Similar to Comer's case in our case the exciting eye sustained significant damage on the iris with complete iris avulsion; however, the sympathizing eye did not develop Dalen-Fuchs nodules. Interestingly, the patient is positive to HLA-A2 but negative for other HLA alleles. In a case series presented by Sugita et al., was suggested that sympathetic ophthalmia and VKH disease are autoimmune diseases directed toward the MART-1 antigen in HLA-A2(+) patients.[8] In a study by Reynard et al., HLA-A2 was present in 65% of the patients with histopathologically diagnosed sympathetic ophthalmia and in 50% in patients with clinically presumed sympathetic ophthalmia.[9] Generally, there is a statistically significant increase in the incidence of one particular histocompatibility antigen in the patient population with a specific disease compared with a matched control population.


   Conclusion Top


An association between histocompatibility antigens and sympathetic ophthalmia has significant clinical implications.
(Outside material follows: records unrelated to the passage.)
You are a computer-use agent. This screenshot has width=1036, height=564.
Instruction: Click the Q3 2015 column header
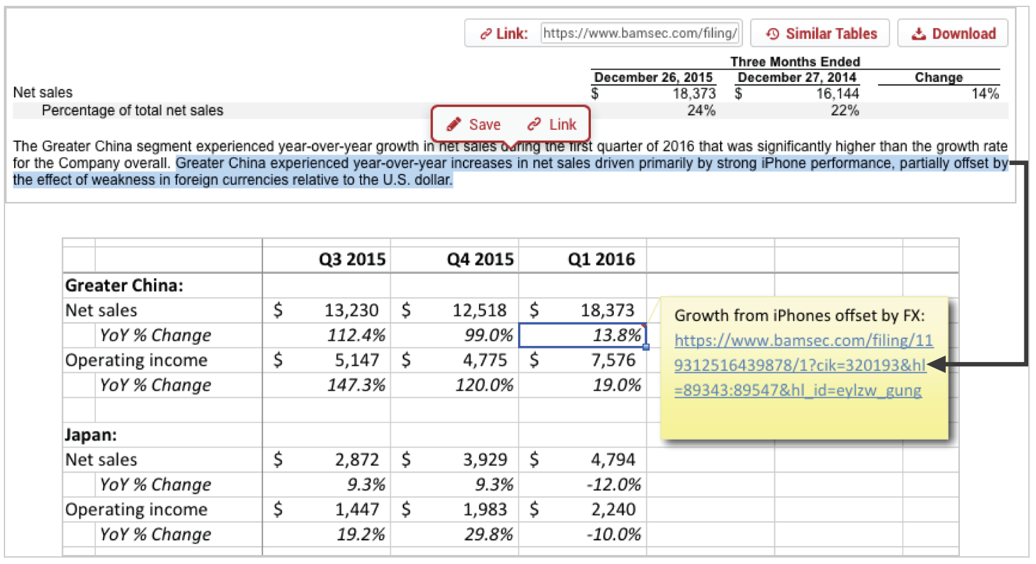[x=352, y=260]
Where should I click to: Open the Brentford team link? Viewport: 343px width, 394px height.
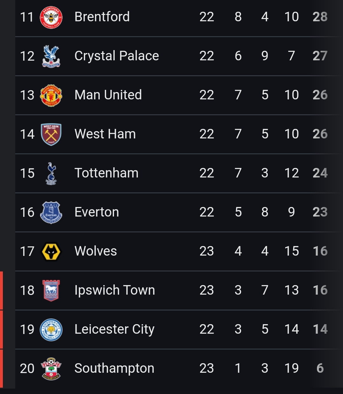point(102,17)
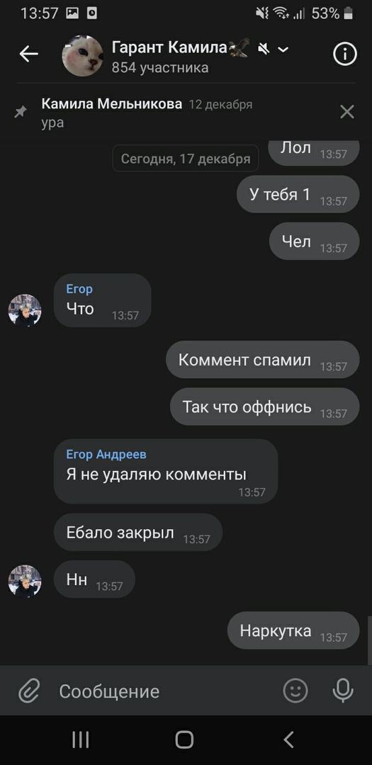
Task: Select the "Наркутка" message bubble
Action: (293, 630)
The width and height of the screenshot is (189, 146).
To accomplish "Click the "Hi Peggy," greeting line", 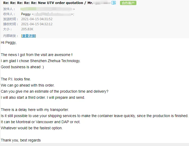I will [9, 42].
Sympathetic ophthalmia is a disease difficult to recognize and diagnose and histocompatibility antigens may provide laboratory support to confirm clinically suspected sympathetic ophthalmia. We provide further clinical evidence of sympathetic ophthalmia, and VKH overlap disease spectrum and that patients with positive HLA-A2 developing signs and symptoms of sympathetic ophthalmia or VKH are potentially at higher risk of neurosensory hearing loss.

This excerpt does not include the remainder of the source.